I discovered js-xlsx a few hours ago and thought I had found the solution, but it appears that I am unable to duplicate the original file, only with the cell values changed, whilst maintaining everything else in the original file.

var XLSX = require('xlsx');
var wb = XLSX.readFile('/usr/share/nodejs/dwap/public/xls/qplan.xlsx',{cellStyles:true});
XLSX.writeFile(wb,'/usr/share/nodejs/dwap/public/xls/out.xlsx',{bookSST:true});

I have used the simple code above to read in a formatted file and then save it again, but all of the styling is lost.
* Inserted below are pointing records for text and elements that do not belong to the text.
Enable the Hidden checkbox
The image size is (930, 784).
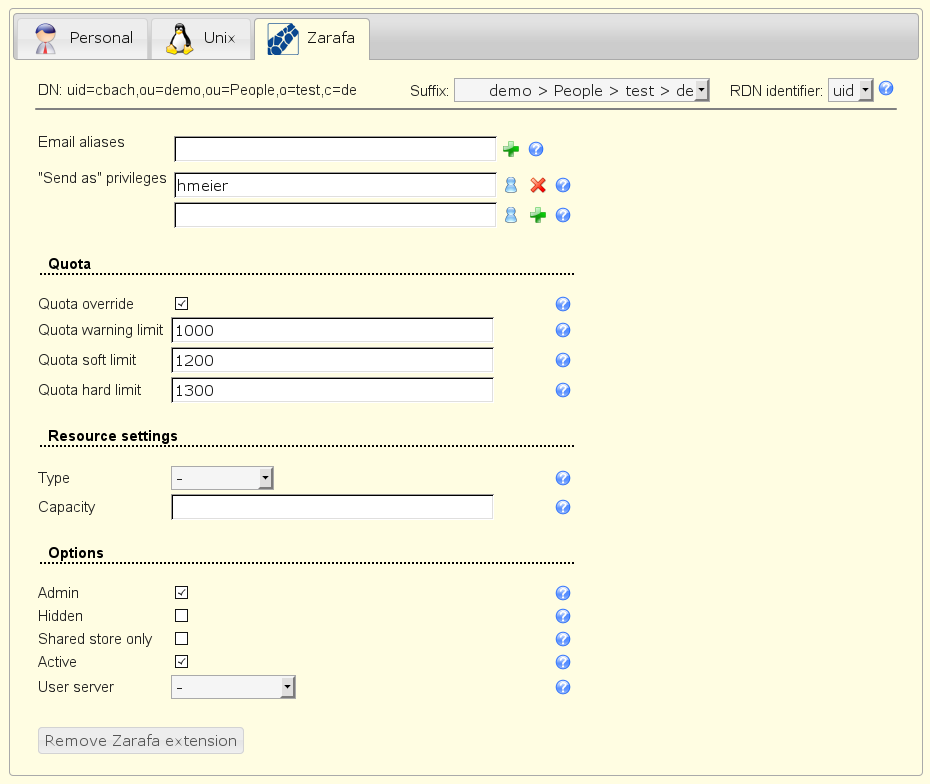[x=182, y=616]
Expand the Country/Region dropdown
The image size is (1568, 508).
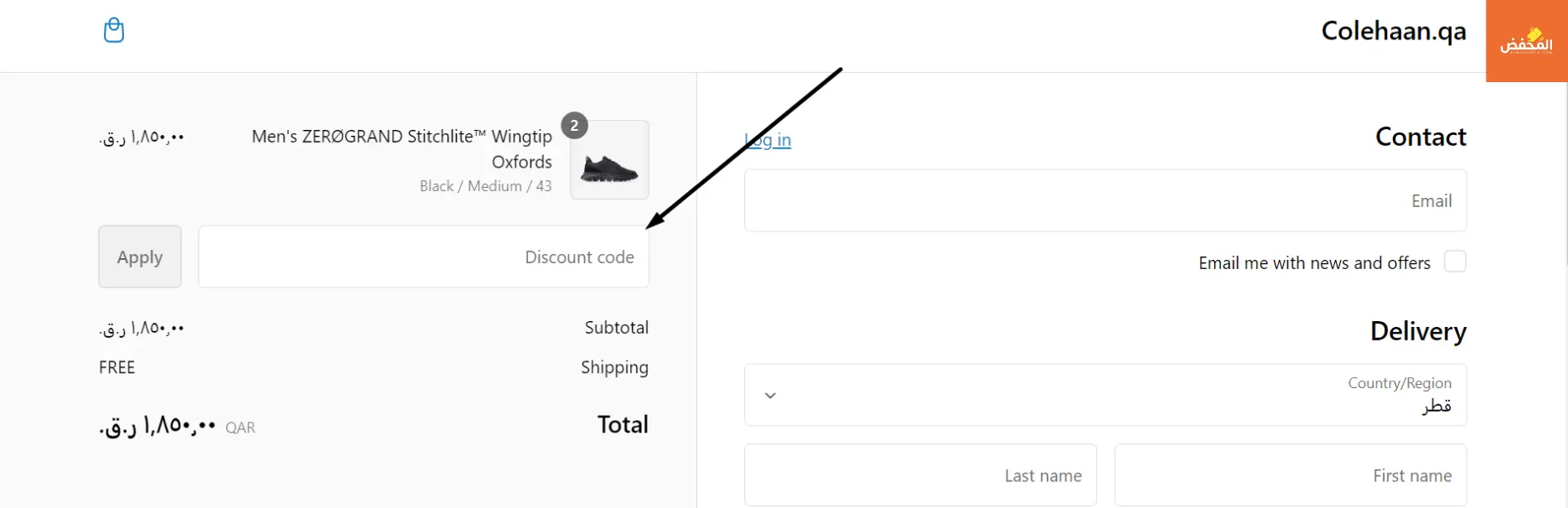click(x=1105, y=395)
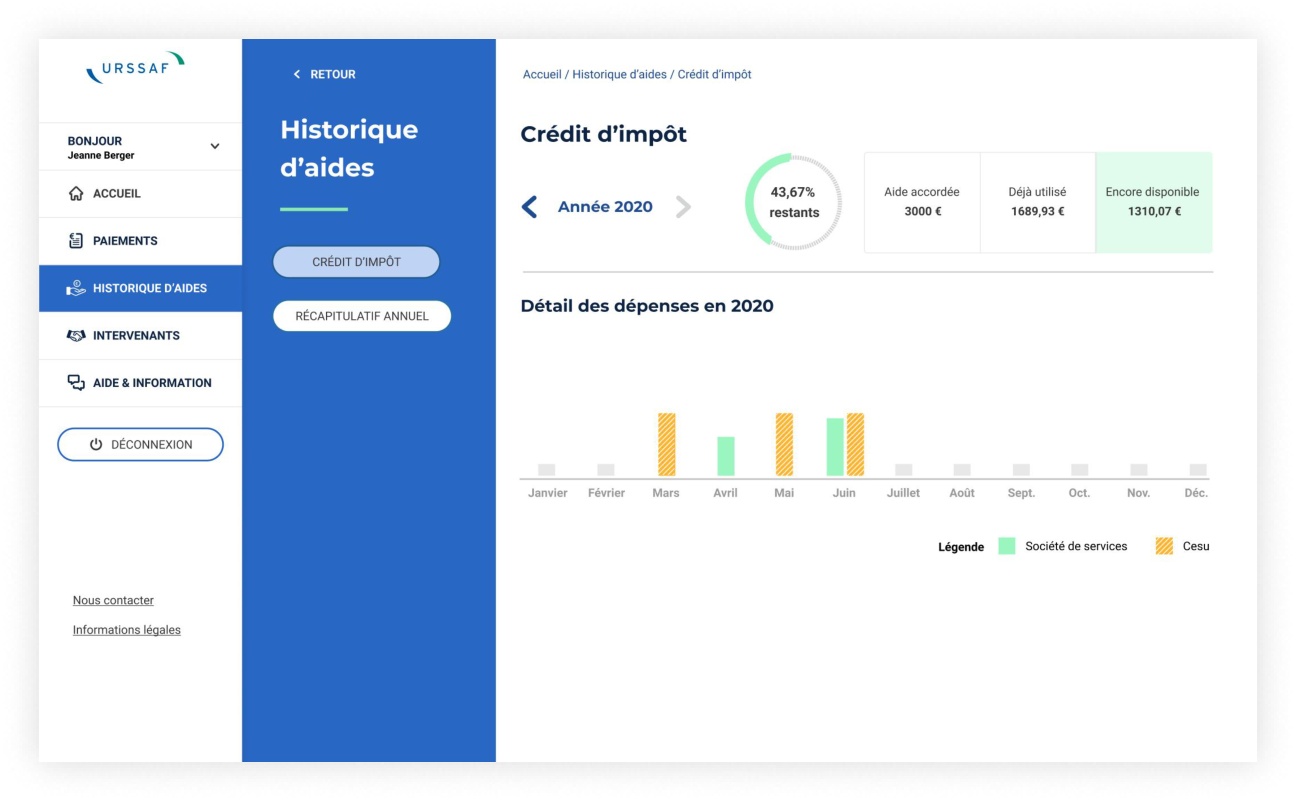The width and height of the screenshot is (1296, 801).
Task: Click the hand icon beside Historique d'aides
Action: click(x=76, y=288)

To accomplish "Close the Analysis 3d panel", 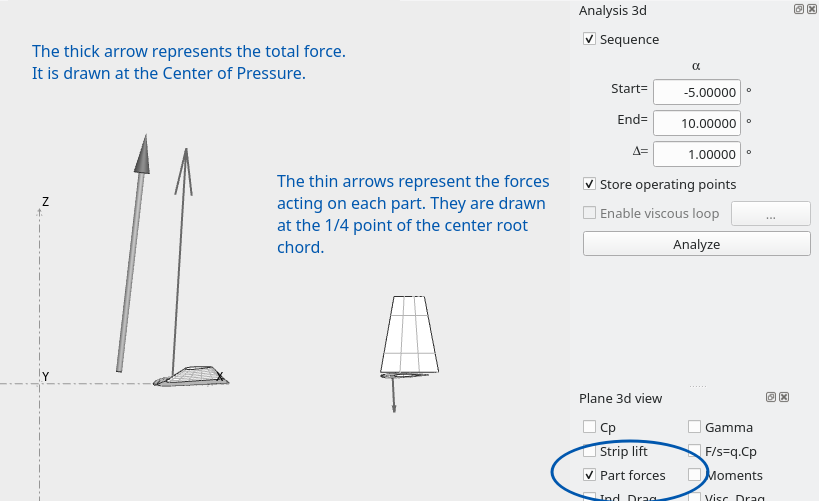I will [812, 9].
Is it possible to achieve this kind of functionality with js-xlsx and if so what am I doing wrong ?

@SheetJSDev
Copy link
Contributor

js-xlsx currently rebuilds styles and other metadata (unfortunately, XLSB and XLS and XML2003 have different ways of storing the style information, so the only uniform way to handle this is to parse and write out the data). The style metadata is woefully incomplete (contributed by @elad, who specifically needed certain cell background information) and should improve over time. The biggest challenge is finding a way that works across the various formats.

If you know the input templates will be XLSX, it's pretty simple to hack the parser and writer to use the original stylesheet:

  1. save the raw style xml to a field in the workbook: Near the end of the parse_zip function add a line like:
if(dir.style) out.RawStyle = getzipdata(zip, dir.style.replace(/^\//,''));
  1. Force the cell parser to store the original style: Add it to the cell object before storing:
p.Style = cell.s;
  1. force the cell writer to use the overridden style: Change the line that tries to finds the style:
o.s = cell.RawStyle !== undefined ? cell.RawStyle : get_cell_style(opts.cellXfs, cell, opts);
  1. force write_zip to use the raw style field if present: where the styles are produced change the line so that it reads:
    zip.file(f, wb.RawStyle !== undefined ? wb.RawStyle : write_sty(wb, f, opts));

(after making the changes, run make and make dist to produce the xlsx.js file). Disclaimer: I haven't tested this.

The reason this hack and the bold workaround aren't in the main code is because I don't think it's the right approach going forward.

Try this and let me know how it goes

@elad
Copy link

elad commented Jun 27, 2014

Just to simplify a bit, because I had to dive into this code without knowing it myself :)

What js-xlsx does is transform a file to an internal representation, and all operations are done on that internal representation. When you want to save the changes, it needs to export the data back. This means that js-xlsx doesn't "go to cell A1 and change value and saves," but rather parses the entire file, modifies the data, and rewrites the entire file.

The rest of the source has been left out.